Consignes écrites -
- a) Répondez à ces questions sur l'extrait consacré à Night Fare :
(i) Sur quelle plateforme la campagne de financement participatif est-elle menée ?
(ii) Quel pourcentage des 50.000€ souhaités la campagne a-t-elle déjà permis de récolter ?
(iii) Combien de films « un peu dans la même veine » sont dans les starting-blocks selon la dernière citation ?
- b) Énumérez, s'il vous plaît, tous les objectifs de la campagne de crowdfunding que présente l'extrait consacré à Night Fare.

Extrait de story board
Pour autant, Julien et Pascal ne souhaitent pas que Night Fare ne soit l'affaire que de quelques amis et confrères qui se réunissent un été pour mettre sur pied un projet rêvé. Ils veulent également susciter l'intérêt du public, son approbation et l'impliquer dans la création du film. Ils se sont ainsi lancés dans une campagne de crowdfunding aux objectifs multiples :
- d'abord, pour récolter quelques dizaines de milliers d'euros (une somme dérisoire pour un long métrage) qui offriront un peu plus de sérénité à l'équipe. "Si on a l'argent d'Ulule, la mise en boîte de certaines séquences lourdes (de cascades ou de poursuites) sera un tout petit peu plus confortable. Car pour le moment, on a l'argent pour tourner, mais on est ric-rac sur certains trucs".
- Ensuite, pour prouver qu'il existe en France une méthode de financement alternative et qu'un vrai cinéma indépendant est possible, même pour les cinéastes "du système". "Le système de crowdfunding est très intéressant pour les jeunes réalisateurs qui n'ont jamais fait de films et qui cherchent à faire leur preuve, mais il l'est également pour les metteurs en scène plus expérimentés qui veulent parfois faire ce qu'ils ont envie de faire sans avoir à demander l'autorisation."
- Enfin, et c'est le plus important, pour être en contact direct avec leurs potentiels spectateurs. Outre les contreparties qui sont proposées en cas de dons, ce qui emballe Julien et Pascal, c'est la possibilité de tenir informés leurs contributeurs de l'avancée du film. "C'est quelque chose que j'aurais rêvé d'avoir quand j'étais plus jeune" explique le producteur. "Pouvoir suivre au jour le jour la construction d'un film, voire même y participer, c'est génial lorsqu'on est cinéphile. Aujourd'hui, avec l'explosion des réseaux sociaux, on a la possibilité de rendre la conception d'un film moins opaque, plus accessible. C'est ce qu'on veut faire avec Night Fare".
Quelques jours seulement après son lancement, la campagne Ulule est un succès, puisqu'elle a déjà permis de récolter 25% des 50.000€ souhaités. Le premier coup de manivelle sera donné dans moins d'un mois. Si tout se passe bien, Night Fare – qui a déjà trouvé un distributeur - devrait débouler sur nos écrans l'année prochaine, avant d'être vendu à travers le monde. Ce serait alors une petite victoire pour ses instigateurs, qui pourraient passer la seconde et tenter de mettre sur pied plusieurs autres films un peu mieux financés. "Avec Julien, on a quatre films un peu dans la même veine qui sont dans les starting-blocks. Si Night Fare fonctionne, on pourra aller voir les guichets de financement sélectifs en leur disant : "voilà ce qu'on peut faire sans vous. Imaginez ce qu'on peut faire avec vous." On ne cherche pas à avoir des budgets démentiels, juste des budgets raisonnables, qui correspondent à ce qu'on voit à l'écran".

(Relevés des positions cibles)
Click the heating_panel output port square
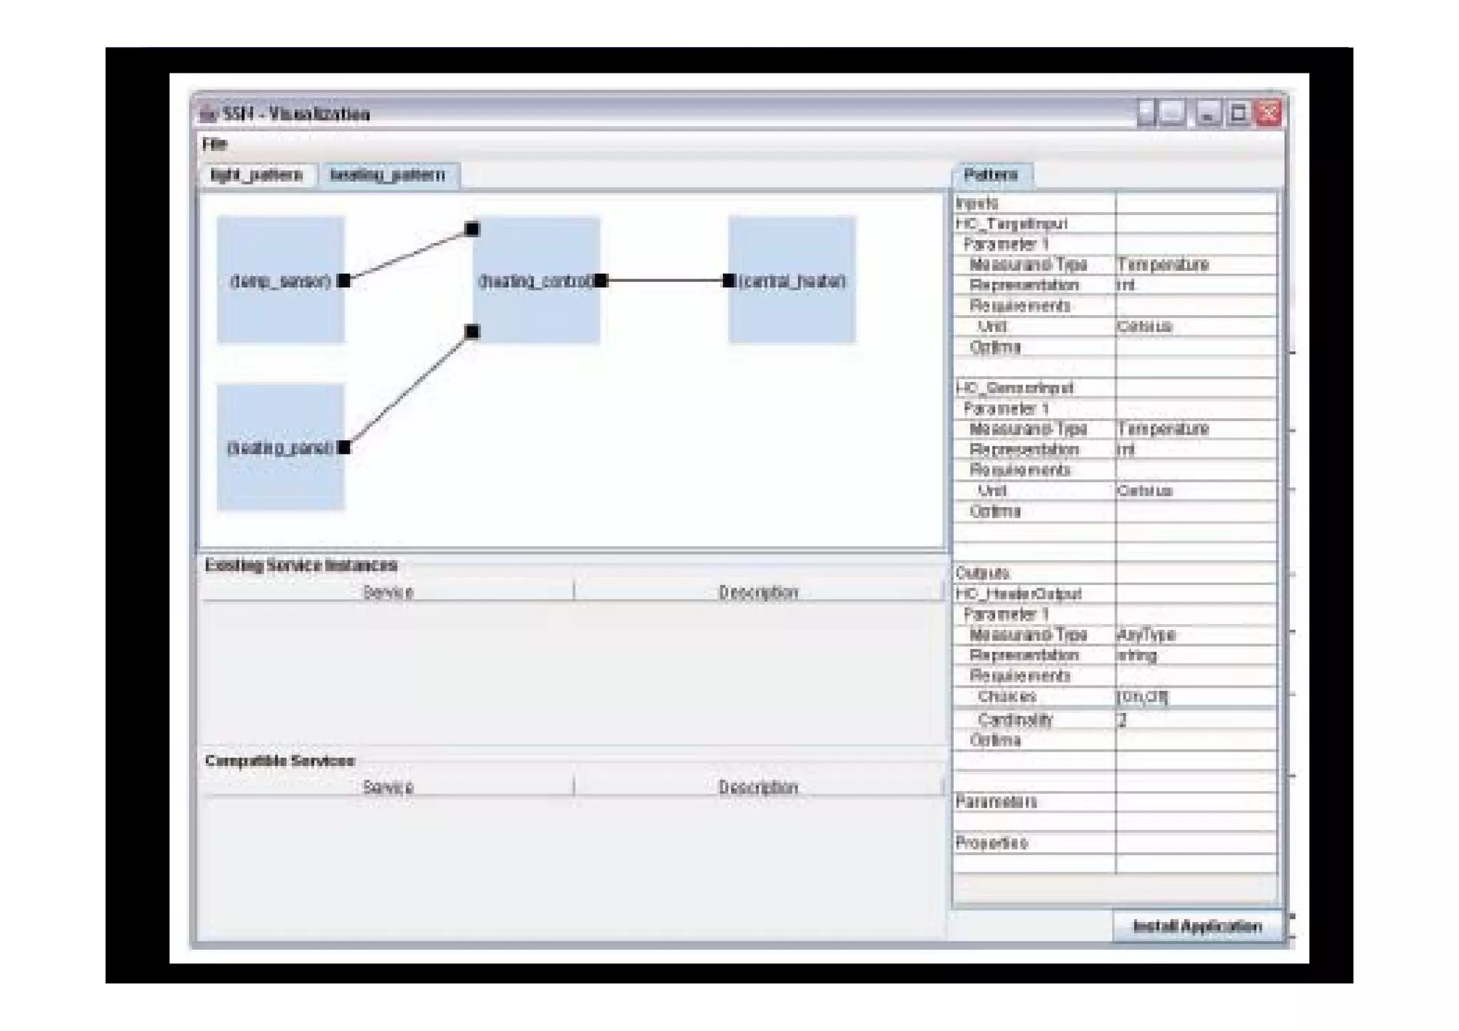The height and width of the screenshot is (1031, 1459). tap(343, 447)
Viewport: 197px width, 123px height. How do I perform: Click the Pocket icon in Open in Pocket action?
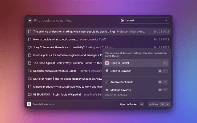107,63

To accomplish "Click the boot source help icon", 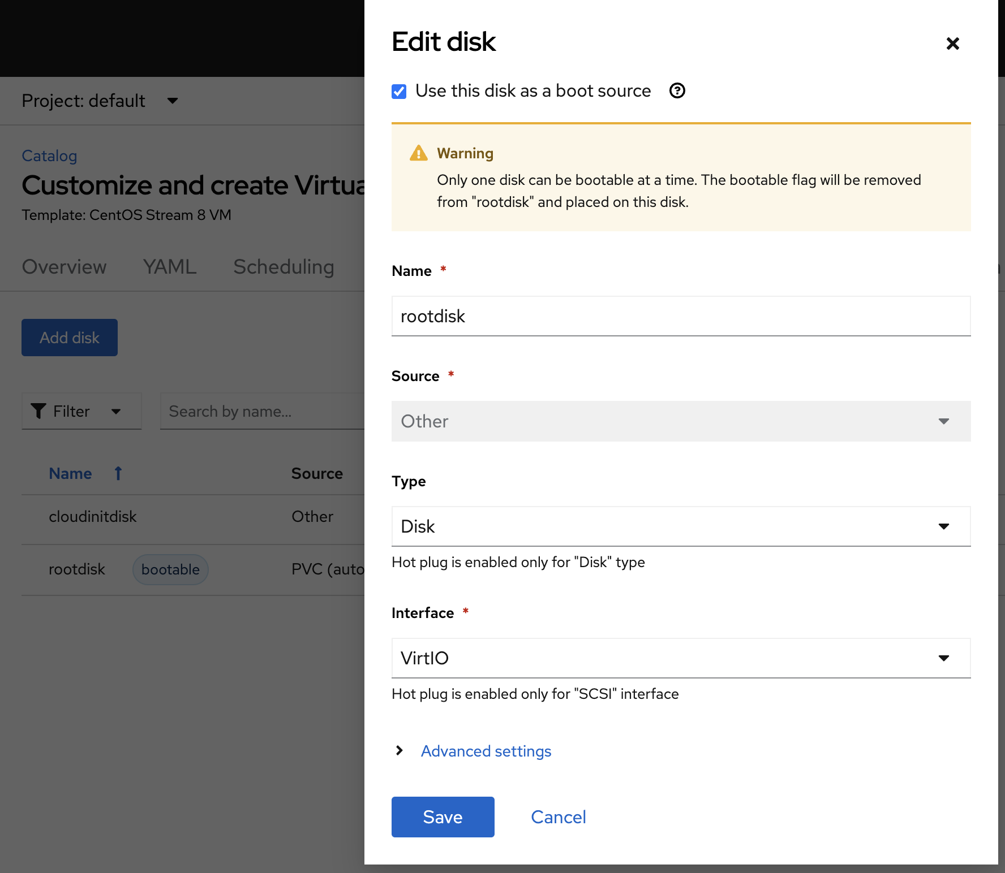I will [x=677, y=90].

Corrigés ci-dessous -
- a)
(i) Ulule
(ii) 25%
(iii) Quatre

- b)
- Récolter quelques dizaines de milliers d'euros pour offrir un peu plus de sérénité à l'équipe.
- Prouver qu'il existe en France une méthode de financement alternative et qu'un vrai cinéma indépendant est possible, même pour les cinéastes « du système ».
- Être en contact direct avec leurs potentiels spectateurs.